A integrante da SBGG também sugere algumas atitudes que os familiares podem adotar para estimular atividades diversas no cotidiano dos idosos: “É importante proporcionar para ela [pessoa idosa] atividades que sejam interessantes, como convites para sair e para fazer atividade física”.
O professor de psicologia Rodolpho Cortez, especialista em neuropsicologia, reforça a importância do diálogo e da orientação responsável no uso das tecnologias. Segundo ele, é necessário considerar os conhecimentos prévios dos idosos para desenvolver atividades a partir disso. “A gente precisa entender que, por mais que o idoso possa ter um declínio natural, é alguém com uma história pregressa muito importante”.
Inserção responsável ao ambiente digital
A professora Isabel Nunes, coordenadora do ProEIDI, reitera a importância da inclusão digital para os idosos, reforçando que o caminho deve ser gradual. Esse processo inclui desde o primeiro contato com as tecnologias, como o acesso à internet e a compreensão dos recursos digitais, até a fluência digital — quando se adquire um uso crítico e responsável das ferramentas.
Paulo Couto compreende bem essas etapas. Apesar de já utilizar o computador antes de se aposentar, especialmente para acessar ferramentas como o Word, reconhece que tinha dificuldades com os ambientes virtuais. “Não conseguia dominar a internet como deveria e não tinha muitas informações para me prevenir”, conta. Após ter sido vítima de um golpe bancário no final de 2022, conheceu o ProEIDI e decidiu participar do programa.

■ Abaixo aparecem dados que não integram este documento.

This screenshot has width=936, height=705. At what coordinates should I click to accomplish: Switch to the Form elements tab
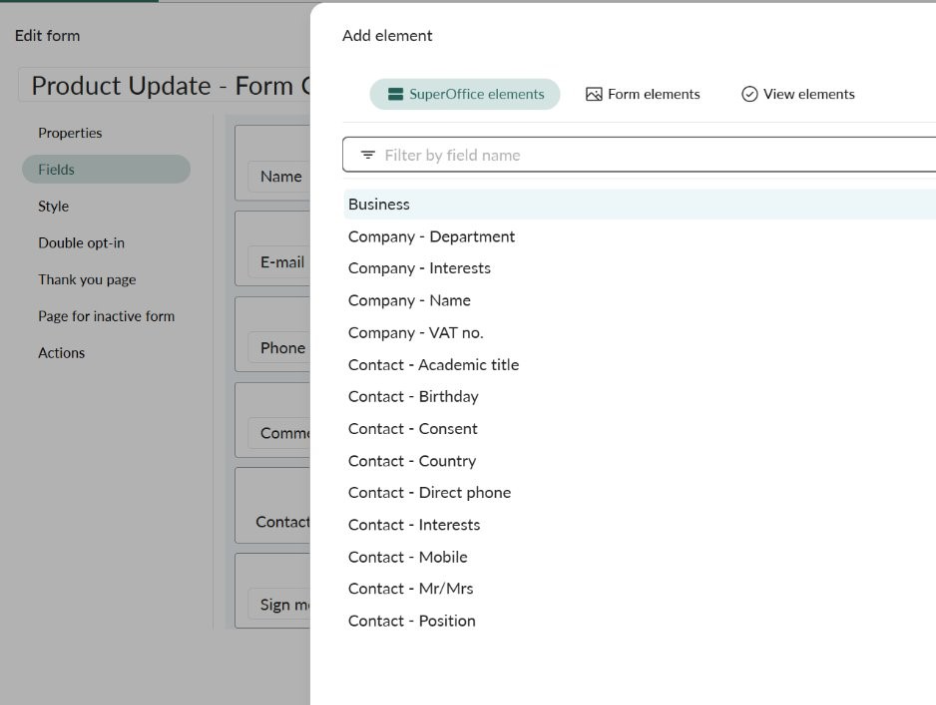click(643, 94)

Neste ano, o gerente aposentado cursa o quarto semestre no projeto e ressalta os impactos positivos da inclusão digital em sua vida. “Com a tecnologia, a gente precisa se adaptar, porque ela vai crescer cada vez mais. Com os cursos do IMD, aprendi a me proteger, identificar chamadas de spam e chamadas indesejadas”, diz.
“Não basta a gente conhecer a ferramenta, ter o acesso a um celular ou computador, por exemplo. A gente tem que saber usar e tem que saber usar bem, de forma responsável. Precisamos saber, por exemplo, que uma determinada notícia que a gente recebe pode ser falsa e como descobrir isso para que ela não seja disseminada”, explica Isabel Nunes.
A professora destaca, ainda, a realidade das políticas públicas atuais, que muitas vezes exigem que os cidadãos — especialmente os idosos — utilizem aplicativos ou acessem sites para conseguir serviços essenciais. Para ela, é importante respeitar o ritmo e a capacidade de cada um, pois nem todos têm facilidade com o uso de tecnologias. “Nós temos que acompanhar a forma que essas pessoas idosas aprendem, no seu tempo”, afirma.
O professor Rodolpho Cortez compartilha dessa visão. Para ele, é preciso considerar que a forma de pensar dos idosos nem sempre está inserida na lógica do mundo digital. Um exemplo, cita, é o uso da palavra “pastas”, que muitas vezes, no ambiente virtual, pode ser interpretada como pastas físicas por pessoas mais velhas.
O docente também defende uma instrução cuidadosa para que o uso da tecnologia não seja apenas passivo — como no caso de passar horas rolando conteúdos nas redes sociais sem estímulo cognitivo. “Isso traz problemas desde o aspecto da saúde mental, porque você acaba diminuindo o nível de interação social, até problemas do ponto de vista físico”, completa.
Para Isabel Nunes, o digital deve ser um apoio, e não uma substituição do contato humano. No contexto do ProEIDI, a professora menciona a importância dos encontros presenciais, nos quais os participantes interagem e se conectam além do conteúdo digital.